Abstract
Background/Aim: Thyroid cancer (TC) is a relatively rare malignancy. The mainstay treatment is surgery followed by radioactive iodine (RAI) and medical systemic treatments. The role of external beam radiotherapy (EBRT) in TC is controversial regarding the survival benefits. The aim of this study was to analyse the effectiveness of EBRT for different forms of TC in different stages. Patients and Methods: Between January 1990 and 2016, 75 patients underwent 255 radiotherapy (RT) courses at our Institution. Local control (LC) and progression-free survival (PFS) were analyzed. Results: The cohort consisted of 22 patients who received curative RT and 53 patients who received RT in a palliative setting. The estimated 5-year LC for the curative group was 92±8% and the palliative group 78±7%. The estimated 5-year PFS for the curative group was 27±9% and for palliative group 31±6%. Conclusion: The addition of RT in TC seems to be safe and effective. Our analysis showed an excellent local control (median >15 years) regardless of the treatment setting.
Thyroid cancer (TC) is a relatively rare malignancy; it is responsible for 567,000 cases worldwide which makes it the ninth most common malignancy according to 2018 data. It is three times more common in females than in males (1). Ionizing radiation is the most common risk factor for TC, especially when exposure happens early in childhood (2, 3), other risk factors were reported such as obesity, smoking and iodine intake (4, 5). The increasing incidence of TC is mostly due to overdiagnosis, particularly in the era of advanced diagnostic techniques (6). Most thyroid cancers originate from epithelial cells and are classified according to their histological differentiation into papillary (PTC), follicular (FTC), poorly differentiated (PDTC), anaplastic (ATC), and medullary thyroid carcinomas (MTC) (7).

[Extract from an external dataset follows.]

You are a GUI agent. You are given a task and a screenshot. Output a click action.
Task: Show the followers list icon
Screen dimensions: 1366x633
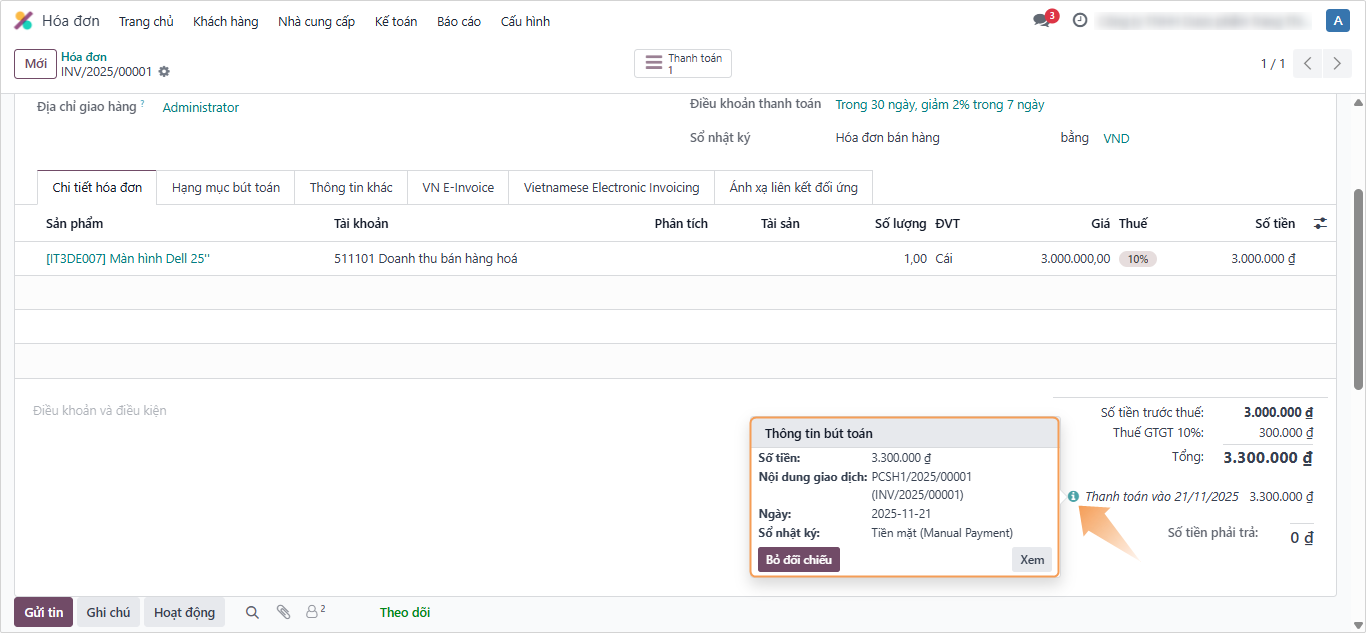click(315, 611)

The mainstay treatment for TC is surgery (hemi- or total thyroidectomy) followed by radioactive iodine (RAI) with or without recombinant human thyroid stimulating hormone for PTC, FTC and PDTC and chemotherapy or immunotherapy for PDTC, MTC and ATC (8-14). The effectiveness of external beam radiotherapy (EBRT) in TC is controversially discussed; however, several reports found that adjuvant EBRT may improve locoregional disease control in different histological types (15-30). As yet, the existing literatures are rare and well-conducted prospective clinical trials are lacking.

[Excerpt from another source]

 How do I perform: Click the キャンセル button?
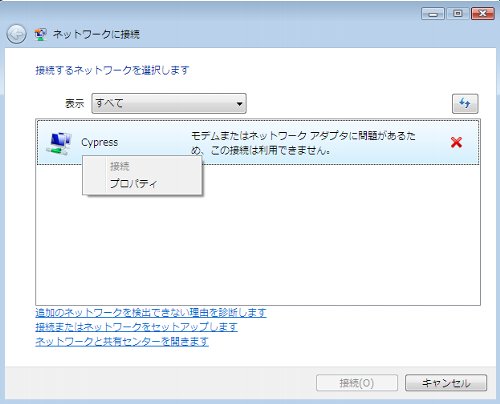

We investigated the treatment outcomes of patients with different histological types of TC treated with EBRT in curative or palliative settings at the Department of Radiation Oncology, University Hospital of Muenster.
Patients and Methods
Patients. Between January 1990 and 2016, seventy-five patients underwent 255 RT courses at our Institution, Department of Radiation Oncology, University Hospital of Muenster. Patient characteristics are summarized in Table I. We divided the whole cohort into two major groups. Curative group (n=22); patients with no known metastasis for whom radiotherapy (RT) was received as primary therapy within thyroid region after surgery. Palliative group (n=53); patients with known distant metastases, this group was further divided into group A, where RT was delivered to both thyroid region and metastases (n=15) and group B, where RT was delivered to metastasis only (n=38). All our patients were discussed in a multidisciplinary tumor board in order to provide the suitable radiation fractions. Indications for lung metastases SBRT at our institution are: i) metastases diameter ≤3 cm; ii) ≤5 lungs metastases; iii) ECOG 0-2 with life expectancy >6 months. The fractionation schemata are either 3×12.5 Gy or 5×7 Gy based on location of the metastasis. Patients with bone metastases were treated with normal fractionation 10×3 Gy or 20×2 Gy. All patients especially those with PTC and FTC had received PET-CT, either whole body scan (WBS) or single photon emission computerized tomography/computerized tomography (SPECT/CT) as planning CT to define our gross tumour volume (GTV) or planning target volume (PTV). Recently was published the role of SPECT/CT in PTC staging in comparison to WBS (31).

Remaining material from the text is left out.